- Problem description:
Show each line of the data below in which the word "sidebar" appears.
*** Records to process ***
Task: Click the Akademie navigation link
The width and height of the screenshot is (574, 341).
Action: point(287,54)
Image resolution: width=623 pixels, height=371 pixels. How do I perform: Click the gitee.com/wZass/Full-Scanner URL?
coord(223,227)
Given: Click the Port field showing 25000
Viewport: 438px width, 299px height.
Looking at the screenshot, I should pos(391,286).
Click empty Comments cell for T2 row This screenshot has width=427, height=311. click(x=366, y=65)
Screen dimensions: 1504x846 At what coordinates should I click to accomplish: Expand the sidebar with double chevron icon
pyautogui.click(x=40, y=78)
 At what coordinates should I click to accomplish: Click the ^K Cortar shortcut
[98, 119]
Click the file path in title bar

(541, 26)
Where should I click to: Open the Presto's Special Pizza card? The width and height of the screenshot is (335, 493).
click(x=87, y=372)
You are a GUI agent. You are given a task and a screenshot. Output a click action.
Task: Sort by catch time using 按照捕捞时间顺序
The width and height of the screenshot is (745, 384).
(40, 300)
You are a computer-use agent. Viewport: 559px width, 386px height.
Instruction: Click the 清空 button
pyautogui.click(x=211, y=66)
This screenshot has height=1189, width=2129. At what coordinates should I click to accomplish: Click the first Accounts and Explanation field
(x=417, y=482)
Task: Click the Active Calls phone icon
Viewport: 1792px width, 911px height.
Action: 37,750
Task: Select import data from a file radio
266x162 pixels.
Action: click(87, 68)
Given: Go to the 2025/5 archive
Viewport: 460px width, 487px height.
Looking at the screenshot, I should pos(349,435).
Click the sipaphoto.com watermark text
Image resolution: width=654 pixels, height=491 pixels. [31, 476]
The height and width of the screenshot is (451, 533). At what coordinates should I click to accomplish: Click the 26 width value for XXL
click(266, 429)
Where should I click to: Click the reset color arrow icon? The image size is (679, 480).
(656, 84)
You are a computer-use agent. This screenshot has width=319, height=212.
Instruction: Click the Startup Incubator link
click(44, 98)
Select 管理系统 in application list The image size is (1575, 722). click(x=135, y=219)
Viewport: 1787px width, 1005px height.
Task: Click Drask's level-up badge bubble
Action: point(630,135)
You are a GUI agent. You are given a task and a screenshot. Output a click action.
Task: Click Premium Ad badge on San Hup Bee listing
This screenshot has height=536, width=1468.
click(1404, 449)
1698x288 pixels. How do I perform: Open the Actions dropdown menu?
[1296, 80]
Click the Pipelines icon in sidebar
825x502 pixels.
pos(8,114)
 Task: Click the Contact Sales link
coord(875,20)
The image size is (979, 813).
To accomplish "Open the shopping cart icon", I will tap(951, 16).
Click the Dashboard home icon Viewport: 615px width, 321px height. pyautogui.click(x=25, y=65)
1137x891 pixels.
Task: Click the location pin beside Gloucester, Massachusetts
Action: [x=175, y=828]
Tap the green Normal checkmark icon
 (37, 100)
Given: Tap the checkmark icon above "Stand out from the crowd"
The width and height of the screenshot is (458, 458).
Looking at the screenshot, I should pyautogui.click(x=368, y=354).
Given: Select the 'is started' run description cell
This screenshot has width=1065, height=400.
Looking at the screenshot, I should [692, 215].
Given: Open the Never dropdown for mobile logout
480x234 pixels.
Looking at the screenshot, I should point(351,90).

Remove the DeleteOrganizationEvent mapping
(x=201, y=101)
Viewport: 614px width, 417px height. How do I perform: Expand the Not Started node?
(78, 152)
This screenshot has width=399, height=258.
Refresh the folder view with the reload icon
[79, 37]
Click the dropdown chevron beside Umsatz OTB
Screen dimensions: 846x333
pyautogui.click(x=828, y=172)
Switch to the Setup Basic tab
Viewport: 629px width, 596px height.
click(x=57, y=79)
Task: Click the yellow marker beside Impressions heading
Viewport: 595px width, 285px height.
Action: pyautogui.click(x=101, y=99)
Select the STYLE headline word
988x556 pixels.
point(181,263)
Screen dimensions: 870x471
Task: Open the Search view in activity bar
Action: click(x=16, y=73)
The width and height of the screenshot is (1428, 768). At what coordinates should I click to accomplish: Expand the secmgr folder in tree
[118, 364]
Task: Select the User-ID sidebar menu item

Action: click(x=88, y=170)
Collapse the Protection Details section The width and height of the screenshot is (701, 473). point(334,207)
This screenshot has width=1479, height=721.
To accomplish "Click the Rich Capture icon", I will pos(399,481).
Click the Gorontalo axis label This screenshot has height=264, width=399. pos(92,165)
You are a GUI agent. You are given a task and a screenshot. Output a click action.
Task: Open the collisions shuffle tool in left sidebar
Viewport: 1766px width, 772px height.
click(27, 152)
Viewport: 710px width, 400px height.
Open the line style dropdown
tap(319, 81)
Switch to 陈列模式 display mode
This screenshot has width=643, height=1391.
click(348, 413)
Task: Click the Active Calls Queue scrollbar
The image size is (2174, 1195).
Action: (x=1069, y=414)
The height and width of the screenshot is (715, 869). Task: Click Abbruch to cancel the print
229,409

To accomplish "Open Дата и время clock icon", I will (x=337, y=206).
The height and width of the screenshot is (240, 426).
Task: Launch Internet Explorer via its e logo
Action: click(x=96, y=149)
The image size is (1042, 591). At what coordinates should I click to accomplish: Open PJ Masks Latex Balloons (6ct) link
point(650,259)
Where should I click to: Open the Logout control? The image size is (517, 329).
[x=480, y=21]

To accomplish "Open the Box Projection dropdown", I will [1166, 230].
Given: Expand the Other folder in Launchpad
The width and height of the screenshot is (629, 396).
***
- The result:
Screen dimensions: 1504x846 At what coordinates should I click to accomplish: Expand the sidebar with double chevron icon
Click the Pipelines icon in sidebar
Task: Select the User-ID sidebar menu item
Task: Open the collisions shuffle tool in left sidebar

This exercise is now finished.